Source document
════════

Under the traditional trade paradigm, importers were typically wholesalers or large retailers, importing particular products by the container-load and then distributing those products domestically. Essentially, merchandise was almost always shipped in bulk. This made regulating and policing import commerce fairly straight forward. Conversely, with de minimis’ consignee entry, that same shipping container may now have as many as 5,000 individual shipments, all small packages going to individual Americans.

China’s SHEIN and Temu are now the most downloaded e-commerce apps in the United States, and their operations are almost entirely outside the country. Mailbox sized shipments are sent directly from abroad, and imported via de minimis entry with little documentation. SHEIN is now larger than The Gap, and the United States misses out not only on revenue from duties, but also the over twenty-percent corporate income tax rate The Gap is subject to as they are displaced by SHEIN. This is extremely problematic for CBP, because they face a comparable work load whether a bill of lading represents an entire shipping container or one individual package.

This is how Laurie Dempsey, CBP’s Director of Intellectual Property Rights, described the situation in 2019:

TFTEA’s change to the de minimis value, however, caused a dramatic increase in the volume of shipments making use of de minimis entry procedures. These procedures provide fewer data elements for CBP to use to effectively identify and target high-risk shipments, including for narcotics, counter-proliferation, and health and safety risks. The dramatic increase in shipments has left CBP with less information about a greater number of shipments.

════════

Required tasks
- A) Answer these questions using the passage on de minimis imports:
(i) Under de minimis consignee entry, up to how many individual shipments may a single shipping container now hold?
(ii) Which company does the passage say SHEIN is now larger than?
(iii) What title did Laurie Dempsey hold at CBP?
- B) Write the next paragraph of the passage on de minimis imports, beginning after its final sentence.

════════

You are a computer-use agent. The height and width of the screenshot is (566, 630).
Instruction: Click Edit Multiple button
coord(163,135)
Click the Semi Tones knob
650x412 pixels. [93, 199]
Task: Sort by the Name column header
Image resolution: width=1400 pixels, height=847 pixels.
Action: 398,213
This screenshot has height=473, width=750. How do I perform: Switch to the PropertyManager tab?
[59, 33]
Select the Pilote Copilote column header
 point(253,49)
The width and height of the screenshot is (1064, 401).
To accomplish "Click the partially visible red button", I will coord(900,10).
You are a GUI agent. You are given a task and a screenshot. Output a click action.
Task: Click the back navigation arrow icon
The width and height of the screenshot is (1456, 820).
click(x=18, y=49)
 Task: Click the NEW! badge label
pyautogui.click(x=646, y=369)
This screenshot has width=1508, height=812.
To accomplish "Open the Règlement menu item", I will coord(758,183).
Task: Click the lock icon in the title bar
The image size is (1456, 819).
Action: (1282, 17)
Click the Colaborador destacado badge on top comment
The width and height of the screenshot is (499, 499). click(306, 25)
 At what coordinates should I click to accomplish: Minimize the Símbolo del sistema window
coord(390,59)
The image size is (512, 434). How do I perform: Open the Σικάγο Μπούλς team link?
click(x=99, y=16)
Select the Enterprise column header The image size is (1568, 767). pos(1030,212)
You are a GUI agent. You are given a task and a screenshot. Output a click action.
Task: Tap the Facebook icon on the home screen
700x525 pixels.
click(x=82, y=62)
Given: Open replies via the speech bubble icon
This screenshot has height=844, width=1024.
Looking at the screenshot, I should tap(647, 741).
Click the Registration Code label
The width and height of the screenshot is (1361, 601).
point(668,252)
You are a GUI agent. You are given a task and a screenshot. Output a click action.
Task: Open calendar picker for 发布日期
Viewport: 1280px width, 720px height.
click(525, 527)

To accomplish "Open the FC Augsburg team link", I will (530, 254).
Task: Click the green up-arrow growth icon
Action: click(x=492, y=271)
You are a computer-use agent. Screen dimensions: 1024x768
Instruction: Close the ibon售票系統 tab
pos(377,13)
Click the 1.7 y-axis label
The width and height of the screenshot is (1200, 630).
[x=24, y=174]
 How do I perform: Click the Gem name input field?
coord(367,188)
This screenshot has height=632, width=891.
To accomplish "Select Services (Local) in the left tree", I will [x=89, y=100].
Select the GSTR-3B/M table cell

════════

Responses to the exercise
- A)
(i) As many as 5,000.
(ii) The Gap.
(iii) Director of Intellectual Property Rights.

- B)
The increasing use of new and changing industry business models, particularly in the e-commerce environment, further exacerbates this information gap. Entities receiving goods in the United States, which CBP previously believed to have limited financial interest in a shipment, are now critical players with increasing influence in how low-value goods move around the world.

This shift in the roles of parties to the transaction has not been accompanied by a change in responsibilities from a regulatory or policy perspective. Moreover, the advent of just-in-time delivery, along with contract manufacturing and online payment processing, has given merchants more flexibility and greater access to markets once limited by location. Free trade agreements have also allowed new routes for goods from all over the world to cross borders more easily.

CBP is concerned that the proliferation of new and changing business models, particularly in the e-commerce environment, and the increase in small packages, is permitting bad actors to operate with relative impunity.[25] (Emphasis added)

CBP’s Trade Director on De minimis: “Zero incentive … to learn the requirements”: In April 2023, at CBP’s Trade Facilitation and Cargo Security Summit, CBP’s executive director of the trade policy and programs directorate, Brandon Lord, stated this truth about de minimis plainly: “it’s so easy to sell directly to U.S. consumers from overseas and mail the merchandise to them. And there’s zero incentive as that foreign shipper, or foreign seller, to learn the requirements to enter the United States.”[26]

De Minimis is destroying lawful retailers and gutting U.S. communities

Zero incentive flows from zero liability due to zero U.S. presence. [27] Zero U.S. presence means zero U.S. income tax. Why should any retailer have a presence in the United States? Thanks to de minimis, all brands are incentivized to move off-shore to a tax haven, face zero liability for what they sell, and pay zero duties or income taxes. De minimis is authorized anarchy destroying our society. It harms every part of American society: producers, distributors, retailers.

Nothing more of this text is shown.